Friday, March 27th, 2009

This method is also called the male barrier method, the sheath, prophylactics, ‘johnnies’, ‘jolly bags’. Trench letters’, ‘Durex’ (one of many brand names) and preventives. The condom fits on the erect penis in much the same way that a glove fits over a finger. The condom is placed over the erect penis prior to intercourse. (This must be done before the penis enters the vagina.) When the male ejaculates, the sperm are trapped in the condom so they don’t enter the vagina. After intercourse, before the penis becomes soft again, the condom is held firmly at the base of the penis (to avoid spilling sperm) and the penis and condom are withdrawn from the vagina. After use, the condom is discarded.
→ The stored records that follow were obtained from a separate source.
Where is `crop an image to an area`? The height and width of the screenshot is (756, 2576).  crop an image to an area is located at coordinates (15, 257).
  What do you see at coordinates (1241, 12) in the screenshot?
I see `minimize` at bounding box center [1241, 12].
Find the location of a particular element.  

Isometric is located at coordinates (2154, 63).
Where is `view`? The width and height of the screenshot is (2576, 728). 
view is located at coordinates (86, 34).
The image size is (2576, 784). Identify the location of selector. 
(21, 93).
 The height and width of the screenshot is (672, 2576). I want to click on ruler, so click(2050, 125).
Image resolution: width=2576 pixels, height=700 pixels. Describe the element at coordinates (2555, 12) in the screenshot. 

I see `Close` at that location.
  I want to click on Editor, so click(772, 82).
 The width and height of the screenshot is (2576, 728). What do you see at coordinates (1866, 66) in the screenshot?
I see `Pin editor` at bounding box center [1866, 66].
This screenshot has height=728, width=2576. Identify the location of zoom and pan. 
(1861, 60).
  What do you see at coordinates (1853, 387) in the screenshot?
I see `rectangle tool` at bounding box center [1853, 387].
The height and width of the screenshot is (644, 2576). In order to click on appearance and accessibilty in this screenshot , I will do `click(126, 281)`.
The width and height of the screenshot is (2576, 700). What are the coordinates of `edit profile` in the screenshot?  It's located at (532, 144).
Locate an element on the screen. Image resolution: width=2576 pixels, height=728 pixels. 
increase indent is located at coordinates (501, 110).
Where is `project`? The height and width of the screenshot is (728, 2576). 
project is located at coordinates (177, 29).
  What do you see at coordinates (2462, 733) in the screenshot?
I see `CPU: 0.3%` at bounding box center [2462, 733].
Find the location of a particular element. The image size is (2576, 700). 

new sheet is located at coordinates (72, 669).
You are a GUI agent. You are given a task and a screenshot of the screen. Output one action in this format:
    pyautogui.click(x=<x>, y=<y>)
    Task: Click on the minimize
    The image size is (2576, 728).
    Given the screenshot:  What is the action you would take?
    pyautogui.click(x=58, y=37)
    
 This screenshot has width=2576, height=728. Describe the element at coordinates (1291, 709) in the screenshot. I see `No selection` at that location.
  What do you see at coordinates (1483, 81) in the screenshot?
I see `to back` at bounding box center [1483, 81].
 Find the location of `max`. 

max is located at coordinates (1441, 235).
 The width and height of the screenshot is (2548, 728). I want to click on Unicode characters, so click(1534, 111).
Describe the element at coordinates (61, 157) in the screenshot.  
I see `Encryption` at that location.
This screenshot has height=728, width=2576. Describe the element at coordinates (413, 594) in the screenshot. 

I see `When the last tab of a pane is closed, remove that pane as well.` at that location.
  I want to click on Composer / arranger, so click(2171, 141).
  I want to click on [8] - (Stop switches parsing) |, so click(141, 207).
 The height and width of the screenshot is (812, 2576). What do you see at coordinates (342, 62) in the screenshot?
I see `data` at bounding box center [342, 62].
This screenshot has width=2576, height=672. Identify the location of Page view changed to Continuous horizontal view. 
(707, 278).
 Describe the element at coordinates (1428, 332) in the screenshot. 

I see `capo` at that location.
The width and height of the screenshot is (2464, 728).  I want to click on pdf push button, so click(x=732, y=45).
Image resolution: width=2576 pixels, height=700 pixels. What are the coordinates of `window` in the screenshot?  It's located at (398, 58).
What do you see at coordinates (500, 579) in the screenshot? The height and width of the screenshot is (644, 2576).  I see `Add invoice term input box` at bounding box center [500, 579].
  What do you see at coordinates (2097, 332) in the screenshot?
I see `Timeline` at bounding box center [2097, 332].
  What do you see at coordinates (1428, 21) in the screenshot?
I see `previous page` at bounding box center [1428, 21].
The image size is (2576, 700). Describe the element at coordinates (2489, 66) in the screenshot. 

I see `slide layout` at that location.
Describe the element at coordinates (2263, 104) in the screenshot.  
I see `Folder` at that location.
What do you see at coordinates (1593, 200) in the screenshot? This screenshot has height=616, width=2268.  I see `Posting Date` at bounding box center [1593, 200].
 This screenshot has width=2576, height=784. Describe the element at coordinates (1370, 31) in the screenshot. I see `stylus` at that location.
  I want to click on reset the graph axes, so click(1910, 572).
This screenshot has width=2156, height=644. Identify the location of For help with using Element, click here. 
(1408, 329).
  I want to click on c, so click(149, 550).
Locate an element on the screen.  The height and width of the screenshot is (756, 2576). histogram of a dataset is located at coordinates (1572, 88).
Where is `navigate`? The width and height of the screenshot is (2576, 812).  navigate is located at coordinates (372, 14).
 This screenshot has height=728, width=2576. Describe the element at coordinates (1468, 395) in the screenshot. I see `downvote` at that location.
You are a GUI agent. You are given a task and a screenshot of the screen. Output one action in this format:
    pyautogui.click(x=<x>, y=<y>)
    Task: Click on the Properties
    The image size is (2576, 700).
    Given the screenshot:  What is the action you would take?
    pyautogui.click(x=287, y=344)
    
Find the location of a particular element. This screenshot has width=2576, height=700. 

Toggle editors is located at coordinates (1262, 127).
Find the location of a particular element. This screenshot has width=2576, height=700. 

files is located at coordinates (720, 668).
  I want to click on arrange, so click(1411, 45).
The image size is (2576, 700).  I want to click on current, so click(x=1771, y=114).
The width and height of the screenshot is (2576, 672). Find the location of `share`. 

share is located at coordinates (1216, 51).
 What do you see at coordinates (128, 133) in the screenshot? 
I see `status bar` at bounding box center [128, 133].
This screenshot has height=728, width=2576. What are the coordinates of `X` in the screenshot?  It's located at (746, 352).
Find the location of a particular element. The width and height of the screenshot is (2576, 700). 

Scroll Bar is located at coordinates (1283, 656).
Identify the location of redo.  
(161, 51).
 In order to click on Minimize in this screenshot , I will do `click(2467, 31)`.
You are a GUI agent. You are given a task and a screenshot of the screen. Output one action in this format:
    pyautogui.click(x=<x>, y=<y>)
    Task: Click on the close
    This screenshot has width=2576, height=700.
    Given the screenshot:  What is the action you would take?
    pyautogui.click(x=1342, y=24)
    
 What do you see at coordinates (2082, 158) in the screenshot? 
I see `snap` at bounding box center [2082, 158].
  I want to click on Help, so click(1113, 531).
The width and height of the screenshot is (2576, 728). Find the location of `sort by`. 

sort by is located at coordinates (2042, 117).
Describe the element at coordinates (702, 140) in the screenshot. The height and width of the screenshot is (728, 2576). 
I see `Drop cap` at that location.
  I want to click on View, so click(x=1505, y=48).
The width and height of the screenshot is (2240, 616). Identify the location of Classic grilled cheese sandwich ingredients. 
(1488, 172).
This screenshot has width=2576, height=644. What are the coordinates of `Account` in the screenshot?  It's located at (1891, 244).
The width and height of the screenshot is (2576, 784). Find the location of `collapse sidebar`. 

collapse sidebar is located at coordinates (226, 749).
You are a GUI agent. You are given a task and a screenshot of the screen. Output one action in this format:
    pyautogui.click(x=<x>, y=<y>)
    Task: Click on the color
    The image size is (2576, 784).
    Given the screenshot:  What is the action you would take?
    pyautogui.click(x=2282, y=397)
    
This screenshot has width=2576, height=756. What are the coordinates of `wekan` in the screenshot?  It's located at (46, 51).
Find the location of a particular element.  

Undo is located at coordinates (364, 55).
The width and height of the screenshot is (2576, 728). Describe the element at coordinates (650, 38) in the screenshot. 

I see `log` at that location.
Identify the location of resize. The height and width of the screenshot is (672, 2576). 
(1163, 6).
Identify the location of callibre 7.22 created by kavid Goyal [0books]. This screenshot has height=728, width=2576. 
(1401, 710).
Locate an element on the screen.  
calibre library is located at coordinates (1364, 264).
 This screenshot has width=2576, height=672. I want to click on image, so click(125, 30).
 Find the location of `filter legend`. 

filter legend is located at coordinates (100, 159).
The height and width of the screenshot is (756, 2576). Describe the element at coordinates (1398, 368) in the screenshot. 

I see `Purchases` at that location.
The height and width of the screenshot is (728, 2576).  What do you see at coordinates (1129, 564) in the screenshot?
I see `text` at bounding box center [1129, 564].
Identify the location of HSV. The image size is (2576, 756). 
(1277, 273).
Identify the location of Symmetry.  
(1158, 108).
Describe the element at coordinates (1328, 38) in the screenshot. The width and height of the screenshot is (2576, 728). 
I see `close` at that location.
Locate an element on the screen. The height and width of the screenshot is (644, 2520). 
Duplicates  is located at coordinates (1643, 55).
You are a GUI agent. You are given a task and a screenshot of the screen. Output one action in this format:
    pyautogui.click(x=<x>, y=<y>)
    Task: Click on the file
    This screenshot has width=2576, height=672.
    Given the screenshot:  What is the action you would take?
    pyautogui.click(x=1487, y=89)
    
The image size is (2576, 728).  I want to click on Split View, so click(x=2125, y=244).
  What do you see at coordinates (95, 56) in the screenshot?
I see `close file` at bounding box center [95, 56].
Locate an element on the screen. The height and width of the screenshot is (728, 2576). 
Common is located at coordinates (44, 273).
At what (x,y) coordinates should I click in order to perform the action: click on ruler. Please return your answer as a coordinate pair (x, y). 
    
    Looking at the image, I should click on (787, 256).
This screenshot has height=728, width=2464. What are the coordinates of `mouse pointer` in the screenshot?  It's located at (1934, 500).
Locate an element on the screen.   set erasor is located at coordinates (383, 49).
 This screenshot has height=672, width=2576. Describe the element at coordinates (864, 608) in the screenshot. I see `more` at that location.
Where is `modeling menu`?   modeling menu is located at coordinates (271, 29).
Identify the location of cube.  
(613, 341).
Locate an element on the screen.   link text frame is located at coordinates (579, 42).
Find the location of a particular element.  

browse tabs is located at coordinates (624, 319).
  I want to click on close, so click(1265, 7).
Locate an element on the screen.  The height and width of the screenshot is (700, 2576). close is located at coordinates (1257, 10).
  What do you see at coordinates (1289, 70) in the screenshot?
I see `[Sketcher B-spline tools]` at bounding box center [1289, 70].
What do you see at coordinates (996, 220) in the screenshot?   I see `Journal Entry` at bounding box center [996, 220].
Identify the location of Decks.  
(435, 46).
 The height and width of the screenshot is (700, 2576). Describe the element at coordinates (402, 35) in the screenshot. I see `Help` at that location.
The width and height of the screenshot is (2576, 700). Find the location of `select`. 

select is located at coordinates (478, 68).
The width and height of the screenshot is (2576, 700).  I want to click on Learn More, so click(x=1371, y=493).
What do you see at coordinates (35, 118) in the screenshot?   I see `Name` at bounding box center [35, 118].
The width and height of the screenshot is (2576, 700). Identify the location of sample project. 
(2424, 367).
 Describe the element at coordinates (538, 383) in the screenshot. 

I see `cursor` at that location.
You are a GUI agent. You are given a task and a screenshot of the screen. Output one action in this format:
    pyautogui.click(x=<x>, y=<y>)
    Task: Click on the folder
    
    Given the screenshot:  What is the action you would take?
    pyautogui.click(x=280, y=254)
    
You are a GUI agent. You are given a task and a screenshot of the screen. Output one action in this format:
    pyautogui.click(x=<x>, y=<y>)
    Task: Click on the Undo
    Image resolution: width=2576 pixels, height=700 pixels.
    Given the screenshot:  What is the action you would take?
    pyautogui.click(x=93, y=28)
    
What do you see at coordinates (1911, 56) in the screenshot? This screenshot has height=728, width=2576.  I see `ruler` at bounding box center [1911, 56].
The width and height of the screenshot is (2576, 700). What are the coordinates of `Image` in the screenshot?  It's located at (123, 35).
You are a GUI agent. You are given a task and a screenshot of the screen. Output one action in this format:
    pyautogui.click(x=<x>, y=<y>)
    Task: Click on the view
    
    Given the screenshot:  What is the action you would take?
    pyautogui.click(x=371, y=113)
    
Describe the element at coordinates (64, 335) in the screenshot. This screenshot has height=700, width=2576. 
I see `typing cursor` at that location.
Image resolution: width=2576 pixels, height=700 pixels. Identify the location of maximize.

Spermicides-These are sperm-killing chemicals that come in the form of creams, jellies,

C-films, pessaries and aerosol foams. They are placed in the top of the vagina shortly before intercourse and work by killing sperm before they can get through the cervix, into the uterus. Some types of creams and jellies are used with caps and diaphragms, others are made to be used alone. However, when used alone they aren’t very effective at preventing pregnancy, and therefore are not recommended methods.

Contraceptive foam is more effective, especially when used with a condom. A special applicator is used to insert the foam into the top of the vagina, which may be done as many as three hours prior to intercourse. If more time elapses before intercourse, if a couple decides to have sex a second time or if the woman gets up and walks round, allowing the spermicide to drip out, more foam must be added before intercourse. The foam works by acting as a barrier as well as by killing or stunning the sperm.